___ STORED DATA ___

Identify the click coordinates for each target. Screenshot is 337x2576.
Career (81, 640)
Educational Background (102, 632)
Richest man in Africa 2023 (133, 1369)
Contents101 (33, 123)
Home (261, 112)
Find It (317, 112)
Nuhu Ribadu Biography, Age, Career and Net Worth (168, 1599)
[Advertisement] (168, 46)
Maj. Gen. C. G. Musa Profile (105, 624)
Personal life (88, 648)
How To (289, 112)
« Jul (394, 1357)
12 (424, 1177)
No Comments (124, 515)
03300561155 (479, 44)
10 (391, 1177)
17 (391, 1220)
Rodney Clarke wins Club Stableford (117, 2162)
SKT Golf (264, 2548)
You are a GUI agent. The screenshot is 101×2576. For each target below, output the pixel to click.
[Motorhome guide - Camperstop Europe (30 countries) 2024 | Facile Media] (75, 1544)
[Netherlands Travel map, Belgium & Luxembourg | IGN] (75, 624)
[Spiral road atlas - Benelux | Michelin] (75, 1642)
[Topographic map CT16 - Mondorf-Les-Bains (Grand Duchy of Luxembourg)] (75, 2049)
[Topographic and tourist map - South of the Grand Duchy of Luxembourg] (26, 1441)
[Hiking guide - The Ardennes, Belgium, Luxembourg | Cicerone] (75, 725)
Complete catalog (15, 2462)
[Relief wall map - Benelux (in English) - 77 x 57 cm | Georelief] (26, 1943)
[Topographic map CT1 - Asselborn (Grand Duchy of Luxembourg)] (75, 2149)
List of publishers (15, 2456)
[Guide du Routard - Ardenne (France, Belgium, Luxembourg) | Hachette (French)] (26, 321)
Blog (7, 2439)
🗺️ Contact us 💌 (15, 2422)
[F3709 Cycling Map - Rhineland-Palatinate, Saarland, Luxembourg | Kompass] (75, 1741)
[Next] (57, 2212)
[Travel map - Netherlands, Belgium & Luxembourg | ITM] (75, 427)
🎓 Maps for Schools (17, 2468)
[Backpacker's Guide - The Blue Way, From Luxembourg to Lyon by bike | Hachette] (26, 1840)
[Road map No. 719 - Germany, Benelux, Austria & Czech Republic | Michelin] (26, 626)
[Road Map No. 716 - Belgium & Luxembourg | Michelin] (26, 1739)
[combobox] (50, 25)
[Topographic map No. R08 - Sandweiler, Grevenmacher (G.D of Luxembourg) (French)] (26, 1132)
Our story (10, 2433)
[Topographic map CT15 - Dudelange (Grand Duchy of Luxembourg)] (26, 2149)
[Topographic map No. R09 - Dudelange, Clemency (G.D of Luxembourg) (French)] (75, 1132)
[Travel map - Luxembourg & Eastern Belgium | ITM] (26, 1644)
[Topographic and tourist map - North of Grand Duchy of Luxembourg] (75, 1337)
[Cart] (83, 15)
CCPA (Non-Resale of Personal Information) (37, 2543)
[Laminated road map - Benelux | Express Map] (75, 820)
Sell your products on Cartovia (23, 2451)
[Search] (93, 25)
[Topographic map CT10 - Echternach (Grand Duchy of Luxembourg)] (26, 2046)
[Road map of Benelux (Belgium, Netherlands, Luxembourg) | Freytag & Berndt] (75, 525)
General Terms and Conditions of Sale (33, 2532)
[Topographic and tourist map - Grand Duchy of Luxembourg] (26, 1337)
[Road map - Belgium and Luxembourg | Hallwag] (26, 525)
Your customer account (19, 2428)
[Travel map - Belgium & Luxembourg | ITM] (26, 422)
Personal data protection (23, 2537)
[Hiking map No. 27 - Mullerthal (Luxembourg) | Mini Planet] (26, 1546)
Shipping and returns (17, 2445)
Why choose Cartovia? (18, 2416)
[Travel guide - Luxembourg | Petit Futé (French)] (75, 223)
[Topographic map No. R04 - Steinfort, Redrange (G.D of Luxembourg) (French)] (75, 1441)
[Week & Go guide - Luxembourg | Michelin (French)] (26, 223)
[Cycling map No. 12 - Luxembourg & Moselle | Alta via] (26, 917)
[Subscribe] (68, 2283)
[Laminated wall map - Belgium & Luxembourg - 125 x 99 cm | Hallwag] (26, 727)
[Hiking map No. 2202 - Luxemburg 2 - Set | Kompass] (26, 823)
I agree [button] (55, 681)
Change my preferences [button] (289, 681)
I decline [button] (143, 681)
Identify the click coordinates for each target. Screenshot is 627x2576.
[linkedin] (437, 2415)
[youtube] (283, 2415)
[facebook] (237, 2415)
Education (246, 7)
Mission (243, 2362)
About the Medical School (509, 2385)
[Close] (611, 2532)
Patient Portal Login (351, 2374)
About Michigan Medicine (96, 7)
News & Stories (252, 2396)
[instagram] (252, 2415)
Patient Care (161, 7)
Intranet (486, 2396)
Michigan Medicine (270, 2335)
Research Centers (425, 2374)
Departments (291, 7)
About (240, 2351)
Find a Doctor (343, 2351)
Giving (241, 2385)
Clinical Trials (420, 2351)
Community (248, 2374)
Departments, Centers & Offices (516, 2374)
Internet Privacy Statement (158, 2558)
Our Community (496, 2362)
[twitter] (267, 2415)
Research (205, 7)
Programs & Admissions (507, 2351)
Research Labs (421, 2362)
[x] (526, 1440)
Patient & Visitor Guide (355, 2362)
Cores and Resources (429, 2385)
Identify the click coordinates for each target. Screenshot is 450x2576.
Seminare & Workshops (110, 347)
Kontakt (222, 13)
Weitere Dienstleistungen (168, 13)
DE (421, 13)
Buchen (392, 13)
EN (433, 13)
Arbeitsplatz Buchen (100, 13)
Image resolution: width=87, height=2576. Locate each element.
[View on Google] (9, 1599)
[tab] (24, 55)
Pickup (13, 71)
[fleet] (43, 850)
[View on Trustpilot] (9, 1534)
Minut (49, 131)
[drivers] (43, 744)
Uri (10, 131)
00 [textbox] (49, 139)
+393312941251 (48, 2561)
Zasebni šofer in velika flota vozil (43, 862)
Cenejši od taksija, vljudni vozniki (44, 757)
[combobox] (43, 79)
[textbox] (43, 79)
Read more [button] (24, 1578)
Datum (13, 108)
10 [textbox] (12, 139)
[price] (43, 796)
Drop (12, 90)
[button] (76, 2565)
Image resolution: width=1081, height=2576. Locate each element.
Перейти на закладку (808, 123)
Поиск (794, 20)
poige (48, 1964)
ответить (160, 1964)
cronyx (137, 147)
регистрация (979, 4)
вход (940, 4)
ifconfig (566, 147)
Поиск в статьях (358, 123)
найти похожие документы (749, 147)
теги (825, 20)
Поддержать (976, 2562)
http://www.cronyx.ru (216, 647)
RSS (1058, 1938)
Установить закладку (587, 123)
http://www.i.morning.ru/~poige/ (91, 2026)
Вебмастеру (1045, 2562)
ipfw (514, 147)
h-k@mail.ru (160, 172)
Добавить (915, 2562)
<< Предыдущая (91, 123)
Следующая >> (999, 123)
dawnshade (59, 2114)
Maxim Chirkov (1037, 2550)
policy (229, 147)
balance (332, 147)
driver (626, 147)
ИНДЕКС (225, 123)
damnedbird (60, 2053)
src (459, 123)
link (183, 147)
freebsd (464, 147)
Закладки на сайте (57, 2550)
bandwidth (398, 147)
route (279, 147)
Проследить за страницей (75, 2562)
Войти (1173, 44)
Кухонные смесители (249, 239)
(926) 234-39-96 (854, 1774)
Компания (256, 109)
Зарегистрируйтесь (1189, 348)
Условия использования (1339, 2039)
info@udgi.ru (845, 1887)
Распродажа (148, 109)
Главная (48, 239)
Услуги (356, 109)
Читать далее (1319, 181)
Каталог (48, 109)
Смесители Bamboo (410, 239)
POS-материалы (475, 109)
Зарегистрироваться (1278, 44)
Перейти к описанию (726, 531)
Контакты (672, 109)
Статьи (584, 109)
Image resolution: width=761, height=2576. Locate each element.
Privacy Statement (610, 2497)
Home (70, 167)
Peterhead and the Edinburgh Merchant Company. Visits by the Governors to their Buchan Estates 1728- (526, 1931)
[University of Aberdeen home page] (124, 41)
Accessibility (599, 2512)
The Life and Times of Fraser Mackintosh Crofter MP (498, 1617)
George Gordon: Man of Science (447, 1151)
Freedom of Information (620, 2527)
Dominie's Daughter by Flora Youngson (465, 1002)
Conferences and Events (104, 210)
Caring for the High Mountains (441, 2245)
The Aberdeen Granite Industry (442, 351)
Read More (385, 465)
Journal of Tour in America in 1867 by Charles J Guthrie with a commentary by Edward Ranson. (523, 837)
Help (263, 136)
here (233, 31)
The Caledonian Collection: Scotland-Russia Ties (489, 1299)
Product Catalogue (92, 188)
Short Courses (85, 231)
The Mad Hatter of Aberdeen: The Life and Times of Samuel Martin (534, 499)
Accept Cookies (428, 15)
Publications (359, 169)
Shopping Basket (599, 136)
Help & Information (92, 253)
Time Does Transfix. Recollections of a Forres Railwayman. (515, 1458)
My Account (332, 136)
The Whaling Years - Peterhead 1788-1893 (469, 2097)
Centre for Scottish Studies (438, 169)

___

Write out exactly the lines above between the line with "Patient Portal Login (351, 2374)" and the line with "damnedbird (60, 2053)", inclusive, and nothing beyond them.

#### [WRITTEN REPLY]
Patient Portal Login (351, 2374)
About Michigan Medicine (96, 7)
News & Stories (252, 2396)
[instagram] (252, 2415)
Patient Care (161, 7)
Intranet (486, 2396)
Michigan Medicine (270, 2335)
Research Centers (425, 2374)
Departments (291, 7)
About (240, 2351)
Find a Doctor (343, 2351)
Giving (241, 2385)
Clinical Trials (420, 2351)
Community (248, 2374)
Departments, Centers & Offices (516, 2374)
Internet Privacy Statement (158, 2558)
Our Community (496, 2362)
[twitter] (267, 2415)
Research (205, 7)
Programs & Admissions (507, 2351)
Research Labs (421, 2362)
[x] (526, 1440)
Patient & Visitor Guide (355, 2362)
Cores and Resources (429, 2385)
Identify the click coordinates for each target. Screenshot is 450x2576.
Seminare & Workshops (110, 347)
Kontakt (222, 13)
Weitere Dienstleistungen (168, 13)
DE (421, 13)
Buchen (392, 13)
EN (433, 13)
Arbeitsplatz Buchen (100, 13)
Image resolution: width=87, height=2576. Locate each element.
[View on Google] (9, 1599)
[tab] (24, 55)
Pickup (13, 71)
[fleet] (43, 850)
[View on Trustpilot] (9, 1534)
Minut (49, 131)
[drivers] (43, 744)
Uri (10, 131)
00 [textbox] (49, 139)
+393312941251 (48, 2561)
Zasebni šofer in velika flota vozil (43, 862)
Cenejši od taksija, vljudni vozniki (44, 757)
[combobox] (43, 79)
[textbox] (43, 79)
Read more [button] (24, 1578)
Datum (13, 108)
10 [textbox] (12, 139)
[price] (43, 796)
Drop (12, 90)
[button] (76, 2565)
Image resolution: width=1081, height=2576. Locate each element.
Перейти на закладку (808, 123)
Поиск (794, 20)
poige (48, 1964)
ответить (160, 1964)
cronyx (137, 147)
регистрация (979, 4)
вход (940, 4)
ifconfig (566, 147)
Поиск в статьях (358, 123)
найти похожие документы (749, 147)
теги (825, 20)
Поддержать (976, 2562)
http://www.cronyx.ru (216, 647)
RSS (1058, 1938)
Установить закладку (587, 123)
http://www.i.morning.ru/~poige/ (91, 2026)
Вебмастеру (1045, 2562)
ipfw (514, 147)
h-k@mail.ru (160, 172)
Добавить (915, 2562)
<< Предыдущая (91, 123)
Следующая >> (999, 123)
dawnshade (59, 2114)
Maxim Chirkov (1037, 2550)
policy (229, 147)
balance (332, 147)
driver (626, 147)
ИНДЕКС (225, 123)
damnedbird (60, 2053)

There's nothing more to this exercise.